The economic cost solely from weather and climate events in 2024, which excludes losses from earthquakes or other non-atmospheric-driven events, was an estimated $402bn, of which insurers covered an estimated $151bn. A record 21 events resulted in a multi-billion-dollar cost for the insurance industry: topping the previous record of 17 set in 2023 and 2020, says the report.

It adds that at least 41% of insured losses ($64bn) resulted from the severe convective storm (SCS) peril. SCS events in 2023 and 2024 have now cost global insurers $143bn, of which $120bn occurred in the US alone.

“While 2024 was not a record year for total loss costs, we are continuing to witness the ongoing influence of climate change on the behaviour of individual events and broader weather patterns. 2024 officially became the warmest year on record dating to 1850, and scientists believe it was the warmest year in the last 125,000 years,” states the report.

It adds: “One must understand that climate risk is not solely an issue for physical damage potential, however, and the non-physical implications are substantial. This may affect sectors such as real estate, agriculture, industry and manufacturing; as well as impacting health and retirement, and the long-term strategies of investors.”

According to Gallagher, the insurance industry maintains a critical role in addressing and working to mitigate climate risk, but it must be done collectively with other private and public market stakeholders, adding that for (re)insurers, annual loss volatility with some climate risk influence will play a key role in future premium costs.

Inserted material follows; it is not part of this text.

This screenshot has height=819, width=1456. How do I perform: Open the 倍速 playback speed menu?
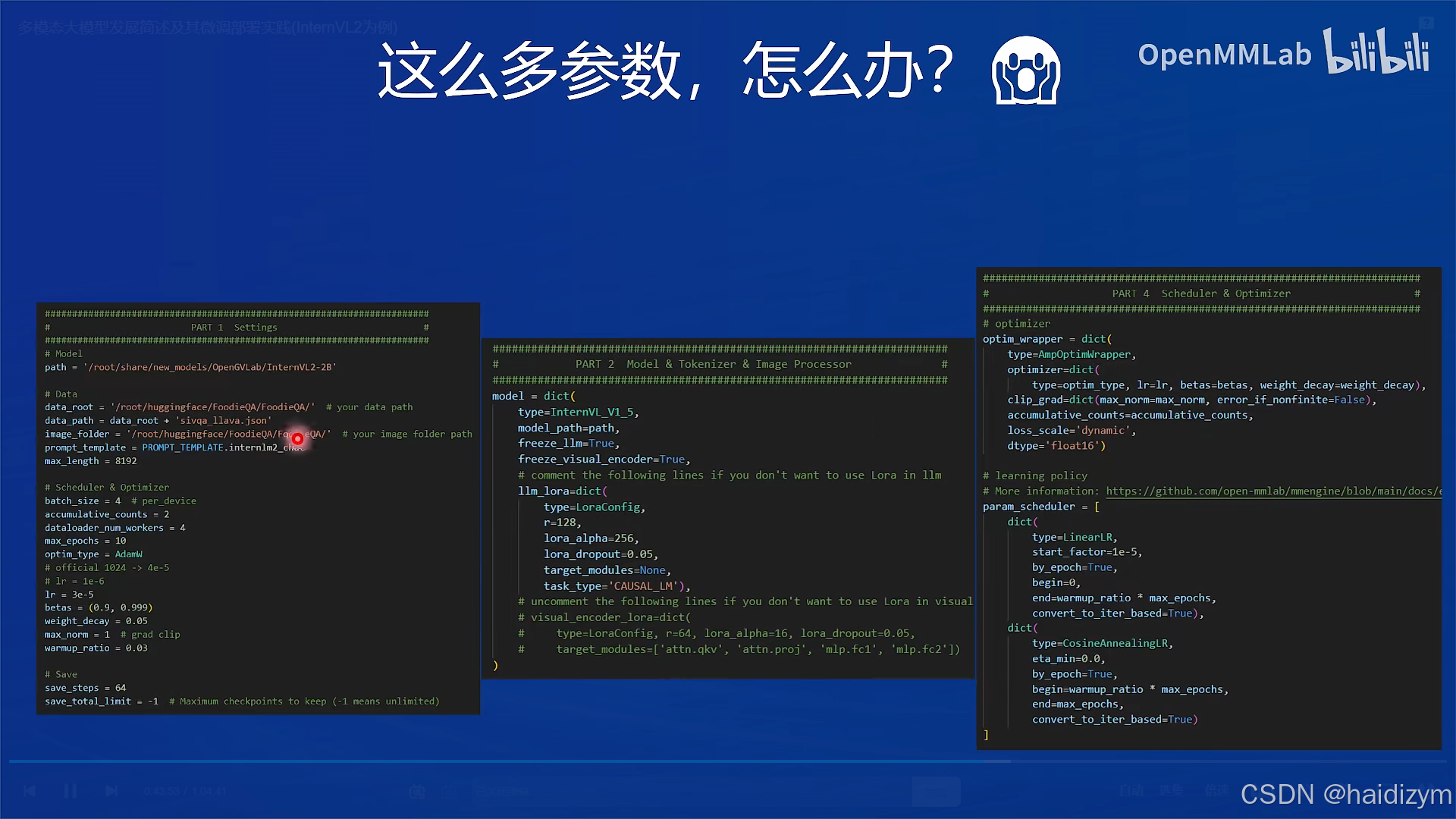1216,791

“With each year, we continue to witness an increase in the severity and high-impact frequency of natural catastrophe events in expected, and increasingly unexpected, parts of the world,” said Steve Bowen, chief science officer, Gallagher Re. “While the (re)insurance industry remains in strong position to withstand these higher aggregated loss costs, we face a new growing reality. The complex challenges arising from these events is accelerating the need to better identify how physical and non-physical risk profiles are evolving. We must also recognise the various ways these risks are increasingly linked together.”